「ベルイマン映画では珍しく気軽に楽しめる恋愛喜劇」愛のレッスン Gustavさんの映画レビュー(感想・評価)
ベルイマン映画では珍しく気軽に楽しめる恋愛喜劇
難解で深刻な愛憎ドラマを連作するイングマル・ベルイマン作品群にあって、この初期の作品は意外にも分かり易い恋愛喜劇になっていた。後期の傑作とは別個の存在である。それでも制作された1954年の時代を想像すると、ベルイマンらしい大胆な愛欲描写や男女間で交わされる際どい会話の表現は先鋭的であったと思う。生と性に対する意識の高さに驚かされるし、つまりは大人の映画であった。また名作「野いちご」にあった上流階級の登場人物の幸福感が、ここではもっと明るく楽しく理想的に描かれていて、最近になくこの映画が気に入ってしまった。苦悩する人間の暗さがない分、その人間的な面を身近に感じて、通俗的な物語を適度の品の良さで見られる映画らしさに好感が持てたのだ。

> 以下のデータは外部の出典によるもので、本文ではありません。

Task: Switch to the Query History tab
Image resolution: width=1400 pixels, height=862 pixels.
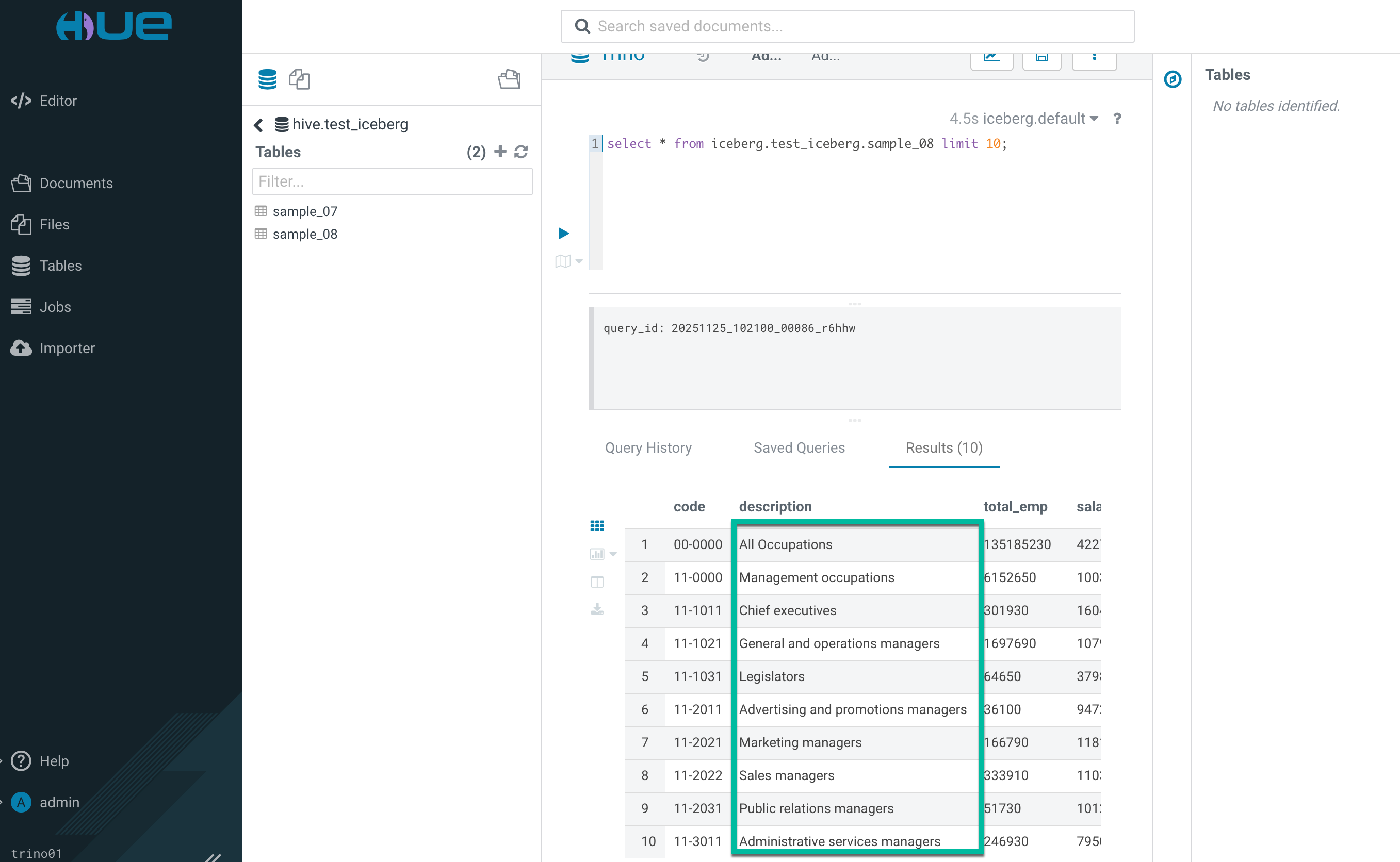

主人公は、産婦人科の医師である。診察室で若い女性の誘惑を払い除けて、コペンハーゲン行きの列車に乗るため急いでいる。車の中で、その女性との想い出話が語られる。この妻帯者の医師が強引に誘惑してくる彼女に最初は苦しめられながら、結局はうまい具合に関係が出来てしまうところが面白い。ベルイマン監督の人生経験が反映されているのか願望なのか、興味深いところだ。ここから男と女の風刺劇が始まる。列車には、もう15年の結婚生活を経て来た妻が同乗していて、夫婦の間柄を知らない或る男が、どちらがこの女性(妻)を口説けるかの賭けを持ち出す。くだらない寸劇のようだが、これを真面目な演技でやられると笑ってしまう。ここで主人公夫婦の結婚の経緯が入る。実はこの妻、医師の友人の彫刻家と結ばれるはずだったのが結婚式の当日に心変わりして、彫刻家を裏切る形で主人公に愛の告白をしてしまう。すると体格の良い彫刻家と医師の決闘が始まり、活劇のような展開だ。
最後は別れようとした妻をどうにかこうにか煽てて、よりを戻そうと四苦八苦する主人公が哀れである。男の愚かさを皮肉った喜劇なのだが、そこに祖父と祖母の老成した夫婦愛で見守る温かさと、娘の現代的な自由精神からの視点を入れて、ほのかな人生観が浮き上がる内容になっている。ベルイマン作品でも、楽天的なタッチで終始した喜劇映画。三世代の登場人物を絡めて、ブルジョアの人生哲学を垣間見せる作家のゆとりが感じられた。